Credit for UK road casualties reaching their lowest level since records began can be given to better road safety enforcement, wider adoption of technology, reducing speed limits, and also increased congestion. 

That’s according to Ian McIntosh, CEO of RED Driving School, citing Department for Transport figures showing that there were 153,315 casualties of all severities on UK roads in 2019.

This was the lowest level since the statistics in their current form began in 1979, and also a 5% reduction compared with 2018.

The number of fatalities was down year-on-year by 2%, to 1,748.

McIntosh said it was particularly encouraging to see the number of casualties aged 17-24 down by 6%.

He said: “These figures are the result of the long-term progression in vehicle safety, such as the introduction of airbags, as well as better road designs and evolving driver attitudes towards social issues, including wearing seatbelts and drink driving.

“The UK also boasts one of the strictest driver training regimes in the world, with the recent introduction of independent driving to the practical test empowering learners to take control of safety decisions at the early stages of their driving career.

“In more recent years, the decrease in accidents has been led by UK drivers adopting better speed control, a direct result of increased and more accurate speeding enforcement on the roads.
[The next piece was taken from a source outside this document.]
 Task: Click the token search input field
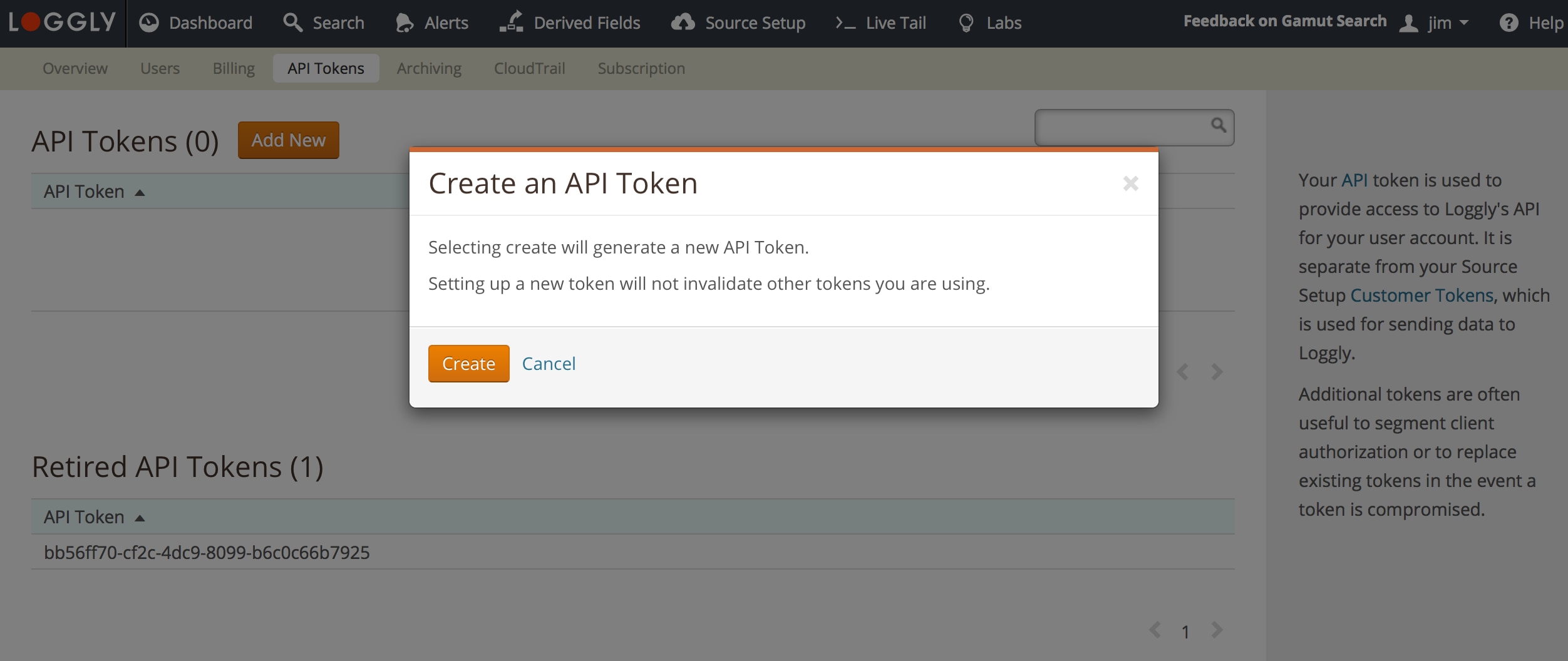pos(1122,128)
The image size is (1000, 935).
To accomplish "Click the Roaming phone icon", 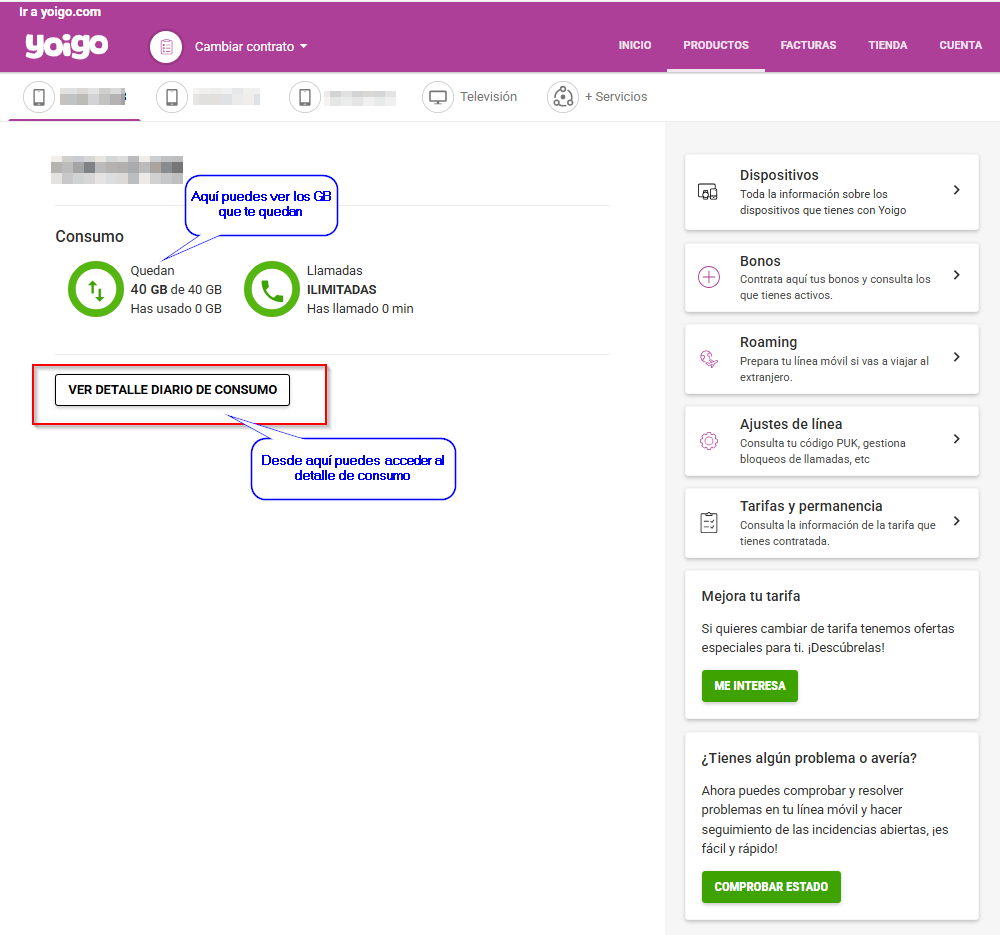I will (709, 359).
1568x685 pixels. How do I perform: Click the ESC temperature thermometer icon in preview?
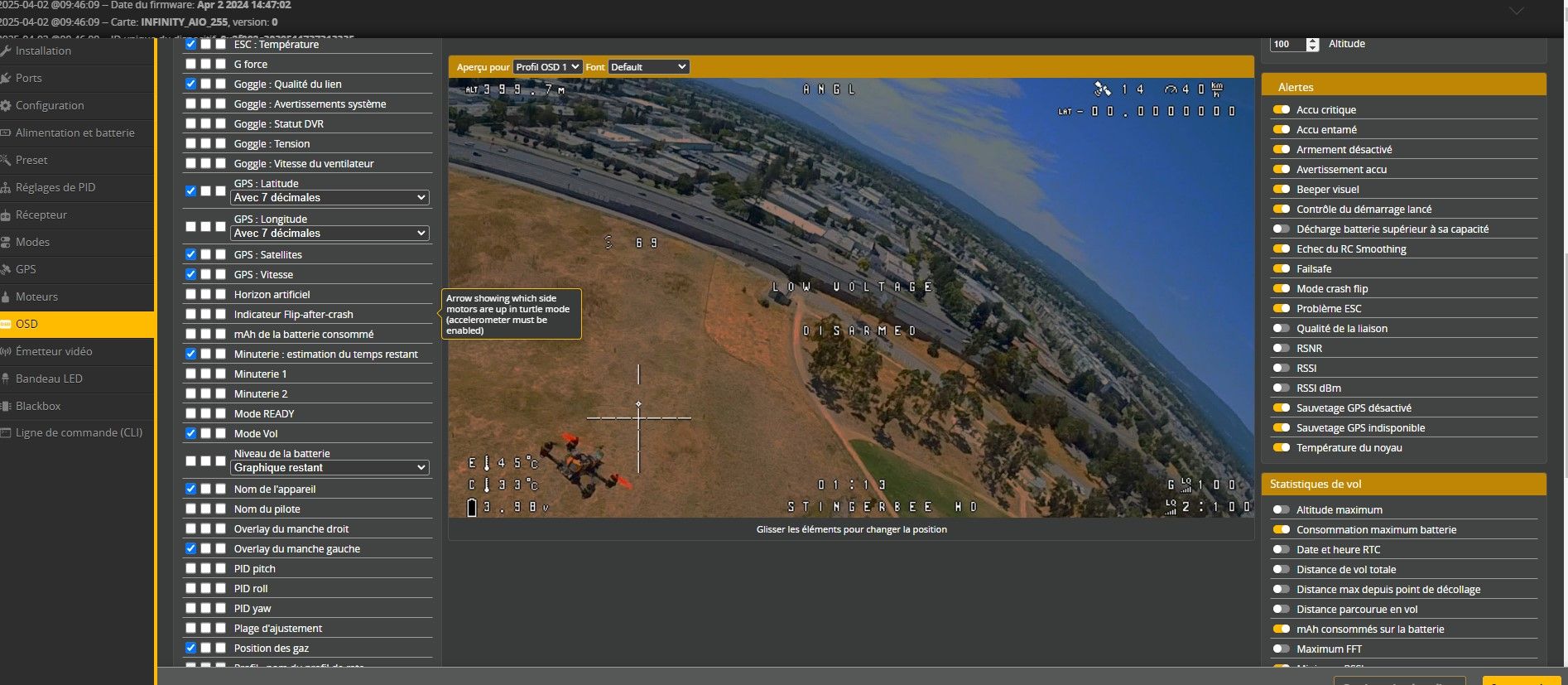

The introduction of ‘yellow vulture’ speed cameras, wider implementation of telematic technology, and reduced speed limits such as 20mph zones outside schools are all contributing factors.”

McIntosh said that increased traffic volumes had also helped to reduce speeding.

He added: “At RED we anticipate that these figures will continue to improve over the coming years – although data for 2020 will likely see a falsely positive skew due to the huge reduction in driving throughout lockdown.”